** EXERCISE AIM **
The answer must be every line of the records in which the string "computer" appears.
***** SOURCE INFORMATION *****
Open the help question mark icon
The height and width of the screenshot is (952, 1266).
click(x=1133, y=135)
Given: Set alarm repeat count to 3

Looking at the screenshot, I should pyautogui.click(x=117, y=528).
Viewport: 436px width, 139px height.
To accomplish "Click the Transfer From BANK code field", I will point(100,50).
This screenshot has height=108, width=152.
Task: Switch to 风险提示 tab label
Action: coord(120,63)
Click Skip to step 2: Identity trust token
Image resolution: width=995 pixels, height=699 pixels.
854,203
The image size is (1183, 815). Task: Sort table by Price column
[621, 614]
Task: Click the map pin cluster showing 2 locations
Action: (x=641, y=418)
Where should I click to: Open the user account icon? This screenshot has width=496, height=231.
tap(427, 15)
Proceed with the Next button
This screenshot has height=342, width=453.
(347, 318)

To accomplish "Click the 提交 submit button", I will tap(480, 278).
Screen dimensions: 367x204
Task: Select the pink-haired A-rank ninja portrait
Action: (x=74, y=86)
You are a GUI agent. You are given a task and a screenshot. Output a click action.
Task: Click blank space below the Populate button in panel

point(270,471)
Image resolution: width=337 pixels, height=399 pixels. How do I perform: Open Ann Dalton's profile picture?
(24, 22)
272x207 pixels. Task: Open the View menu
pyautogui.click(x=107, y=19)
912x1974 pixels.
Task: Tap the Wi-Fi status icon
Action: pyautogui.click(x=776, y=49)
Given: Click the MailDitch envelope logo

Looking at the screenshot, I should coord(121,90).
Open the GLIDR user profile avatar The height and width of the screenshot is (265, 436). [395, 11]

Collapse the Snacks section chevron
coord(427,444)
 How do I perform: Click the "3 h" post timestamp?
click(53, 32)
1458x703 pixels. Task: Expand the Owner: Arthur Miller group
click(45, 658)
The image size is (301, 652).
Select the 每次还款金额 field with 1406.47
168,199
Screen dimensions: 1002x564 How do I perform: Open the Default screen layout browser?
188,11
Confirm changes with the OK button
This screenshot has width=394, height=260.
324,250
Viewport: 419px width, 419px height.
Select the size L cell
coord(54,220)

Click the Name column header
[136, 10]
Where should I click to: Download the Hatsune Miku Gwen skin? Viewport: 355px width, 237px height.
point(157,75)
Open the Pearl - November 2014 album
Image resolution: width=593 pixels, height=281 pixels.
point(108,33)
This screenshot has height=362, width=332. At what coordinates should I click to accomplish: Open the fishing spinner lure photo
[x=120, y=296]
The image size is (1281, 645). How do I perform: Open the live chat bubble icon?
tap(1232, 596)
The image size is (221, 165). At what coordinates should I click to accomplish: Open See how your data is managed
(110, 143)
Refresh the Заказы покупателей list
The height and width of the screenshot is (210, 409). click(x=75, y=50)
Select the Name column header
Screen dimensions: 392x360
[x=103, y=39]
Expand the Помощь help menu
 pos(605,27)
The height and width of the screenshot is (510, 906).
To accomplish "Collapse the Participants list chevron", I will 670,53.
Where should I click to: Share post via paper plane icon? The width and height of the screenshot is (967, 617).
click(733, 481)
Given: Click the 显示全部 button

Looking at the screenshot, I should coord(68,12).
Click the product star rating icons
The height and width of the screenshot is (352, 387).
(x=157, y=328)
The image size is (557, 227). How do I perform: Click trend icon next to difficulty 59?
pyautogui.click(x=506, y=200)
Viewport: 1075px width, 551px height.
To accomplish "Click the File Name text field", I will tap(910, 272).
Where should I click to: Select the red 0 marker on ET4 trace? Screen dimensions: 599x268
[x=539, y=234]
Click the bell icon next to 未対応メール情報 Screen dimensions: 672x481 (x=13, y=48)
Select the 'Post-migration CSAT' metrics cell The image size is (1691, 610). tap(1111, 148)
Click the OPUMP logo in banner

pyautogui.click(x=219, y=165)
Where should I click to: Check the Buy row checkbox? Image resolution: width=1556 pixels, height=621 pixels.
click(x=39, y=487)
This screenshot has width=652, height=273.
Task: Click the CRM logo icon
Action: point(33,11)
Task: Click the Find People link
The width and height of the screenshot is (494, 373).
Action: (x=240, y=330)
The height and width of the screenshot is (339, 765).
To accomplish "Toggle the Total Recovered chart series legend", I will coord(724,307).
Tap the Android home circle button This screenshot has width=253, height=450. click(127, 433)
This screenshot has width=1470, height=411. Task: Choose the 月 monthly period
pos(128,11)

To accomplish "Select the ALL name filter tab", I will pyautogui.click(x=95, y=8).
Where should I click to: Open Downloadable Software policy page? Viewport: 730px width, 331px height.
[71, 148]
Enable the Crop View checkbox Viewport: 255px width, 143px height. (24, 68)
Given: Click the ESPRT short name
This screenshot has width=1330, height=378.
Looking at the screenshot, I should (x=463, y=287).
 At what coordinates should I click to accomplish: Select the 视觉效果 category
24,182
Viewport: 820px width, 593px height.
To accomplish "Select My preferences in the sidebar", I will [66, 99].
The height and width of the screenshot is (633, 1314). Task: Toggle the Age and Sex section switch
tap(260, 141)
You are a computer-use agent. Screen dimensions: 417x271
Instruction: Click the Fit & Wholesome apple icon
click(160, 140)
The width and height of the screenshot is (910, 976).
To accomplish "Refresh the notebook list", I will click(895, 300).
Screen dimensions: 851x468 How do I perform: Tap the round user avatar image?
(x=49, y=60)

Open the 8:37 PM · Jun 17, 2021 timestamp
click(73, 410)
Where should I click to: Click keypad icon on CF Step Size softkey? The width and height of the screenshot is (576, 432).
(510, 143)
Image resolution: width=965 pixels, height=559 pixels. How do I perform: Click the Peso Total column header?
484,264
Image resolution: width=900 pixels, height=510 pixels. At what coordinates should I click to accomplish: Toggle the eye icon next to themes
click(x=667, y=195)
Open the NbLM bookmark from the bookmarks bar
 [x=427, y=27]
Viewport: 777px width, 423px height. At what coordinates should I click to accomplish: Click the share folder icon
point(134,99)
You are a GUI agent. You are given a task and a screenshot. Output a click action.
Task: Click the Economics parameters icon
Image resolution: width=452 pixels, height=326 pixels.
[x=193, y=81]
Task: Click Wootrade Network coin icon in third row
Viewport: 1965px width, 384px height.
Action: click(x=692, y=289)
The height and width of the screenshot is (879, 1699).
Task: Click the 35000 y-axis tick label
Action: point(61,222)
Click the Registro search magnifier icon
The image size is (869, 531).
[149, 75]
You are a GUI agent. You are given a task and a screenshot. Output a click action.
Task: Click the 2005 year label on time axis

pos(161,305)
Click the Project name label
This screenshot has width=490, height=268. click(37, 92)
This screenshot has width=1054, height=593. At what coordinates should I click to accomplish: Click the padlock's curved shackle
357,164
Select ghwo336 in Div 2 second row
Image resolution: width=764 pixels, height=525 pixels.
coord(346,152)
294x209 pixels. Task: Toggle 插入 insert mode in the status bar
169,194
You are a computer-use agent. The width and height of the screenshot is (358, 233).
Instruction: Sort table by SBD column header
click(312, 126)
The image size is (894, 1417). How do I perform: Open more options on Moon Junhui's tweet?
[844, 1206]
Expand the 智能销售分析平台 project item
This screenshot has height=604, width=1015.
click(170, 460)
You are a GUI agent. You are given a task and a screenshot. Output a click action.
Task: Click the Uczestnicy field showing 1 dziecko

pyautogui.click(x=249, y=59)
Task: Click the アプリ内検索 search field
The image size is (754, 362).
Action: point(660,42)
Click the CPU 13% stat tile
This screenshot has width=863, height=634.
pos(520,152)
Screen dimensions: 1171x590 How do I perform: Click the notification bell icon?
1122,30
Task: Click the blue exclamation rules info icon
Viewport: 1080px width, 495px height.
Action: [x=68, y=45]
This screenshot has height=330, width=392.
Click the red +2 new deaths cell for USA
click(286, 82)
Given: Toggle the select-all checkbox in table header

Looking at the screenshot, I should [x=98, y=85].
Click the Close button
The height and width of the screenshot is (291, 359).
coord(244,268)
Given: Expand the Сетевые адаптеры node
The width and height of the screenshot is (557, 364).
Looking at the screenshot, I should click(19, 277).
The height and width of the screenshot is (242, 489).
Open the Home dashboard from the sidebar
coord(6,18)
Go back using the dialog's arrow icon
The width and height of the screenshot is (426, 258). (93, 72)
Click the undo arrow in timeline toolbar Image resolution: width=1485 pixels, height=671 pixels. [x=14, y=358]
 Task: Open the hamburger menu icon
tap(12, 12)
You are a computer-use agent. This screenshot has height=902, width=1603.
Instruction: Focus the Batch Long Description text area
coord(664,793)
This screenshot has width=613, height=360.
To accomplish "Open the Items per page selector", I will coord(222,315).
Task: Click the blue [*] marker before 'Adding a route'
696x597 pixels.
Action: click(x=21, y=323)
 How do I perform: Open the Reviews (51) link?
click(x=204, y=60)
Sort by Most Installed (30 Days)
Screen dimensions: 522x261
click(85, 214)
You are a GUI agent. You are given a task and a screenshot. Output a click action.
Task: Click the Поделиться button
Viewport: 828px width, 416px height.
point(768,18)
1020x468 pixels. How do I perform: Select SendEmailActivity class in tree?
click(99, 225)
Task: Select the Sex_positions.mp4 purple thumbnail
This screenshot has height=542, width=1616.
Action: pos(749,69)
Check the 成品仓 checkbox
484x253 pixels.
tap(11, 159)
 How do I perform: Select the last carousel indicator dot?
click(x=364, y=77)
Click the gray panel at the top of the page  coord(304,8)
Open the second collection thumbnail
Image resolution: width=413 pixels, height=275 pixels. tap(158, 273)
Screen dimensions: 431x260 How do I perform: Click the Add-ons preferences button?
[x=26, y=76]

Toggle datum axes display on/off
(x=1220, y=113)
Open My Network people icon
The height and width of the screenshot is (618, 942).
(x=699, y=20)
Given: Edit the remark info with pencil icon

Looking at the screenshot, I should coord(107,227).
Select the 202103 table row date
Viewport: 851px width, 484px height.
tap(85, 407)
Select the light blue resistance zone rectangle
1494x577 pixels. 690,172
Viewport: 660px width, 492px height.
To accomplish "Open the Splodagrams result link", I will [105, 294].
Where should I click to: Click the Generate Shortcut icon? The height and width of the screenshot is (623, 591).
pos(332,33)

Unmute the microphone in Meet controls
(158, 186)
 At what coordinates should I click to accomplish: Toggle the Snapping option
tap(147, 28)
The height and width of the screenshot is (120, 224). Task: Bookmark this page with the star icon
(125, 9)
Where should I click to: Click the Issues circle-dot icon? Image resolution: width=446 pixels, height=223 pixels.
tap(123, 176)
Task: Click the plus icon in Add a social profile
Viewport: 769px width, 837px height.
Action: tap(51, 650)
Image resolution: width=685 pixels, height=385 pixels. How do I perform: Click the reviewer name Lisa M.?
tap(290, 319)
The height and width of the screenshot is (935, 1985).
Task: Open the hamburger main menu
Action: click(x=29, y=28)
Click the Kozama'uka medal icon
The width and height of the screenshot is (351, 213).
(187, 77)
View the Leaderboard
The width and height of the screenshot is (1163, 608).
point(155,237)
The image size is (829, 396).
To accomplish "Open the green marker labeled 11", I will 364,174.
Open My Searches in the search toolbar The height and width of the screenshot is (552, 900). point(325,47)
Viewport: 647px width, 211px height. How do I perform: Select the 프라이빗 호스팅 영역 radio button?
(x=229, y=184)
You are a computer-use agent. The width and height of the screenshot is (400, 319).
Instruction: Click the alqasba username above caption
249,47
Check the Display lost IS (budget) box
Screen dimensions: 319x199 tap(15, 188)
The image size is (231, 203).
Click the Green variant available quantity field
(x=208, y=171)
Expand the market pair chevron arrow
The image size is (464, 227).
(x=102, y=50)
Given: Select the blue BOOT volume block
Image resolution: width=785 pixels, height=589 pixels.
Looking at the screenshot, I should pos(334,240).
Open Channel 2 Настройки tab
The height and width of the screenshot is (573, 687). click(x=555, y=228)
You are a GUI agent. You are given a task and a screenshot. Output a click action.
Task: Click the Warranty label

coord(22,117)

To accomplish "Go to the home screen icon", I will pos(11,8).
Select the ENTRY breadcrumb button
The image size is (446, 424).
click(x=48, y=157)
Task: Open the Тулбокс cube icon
*****
** ANSWER TO THE EXERCISE **
You are a computer-use agent. Screen dimensions: 417x271
You are a computer-use agent. The width and height of the screenshot is (358, 233).
You are a computer-use agent. This screenshot has height=902, width=1603.
You are a computer-use agent. The width and height of the screenshot is (400, 319).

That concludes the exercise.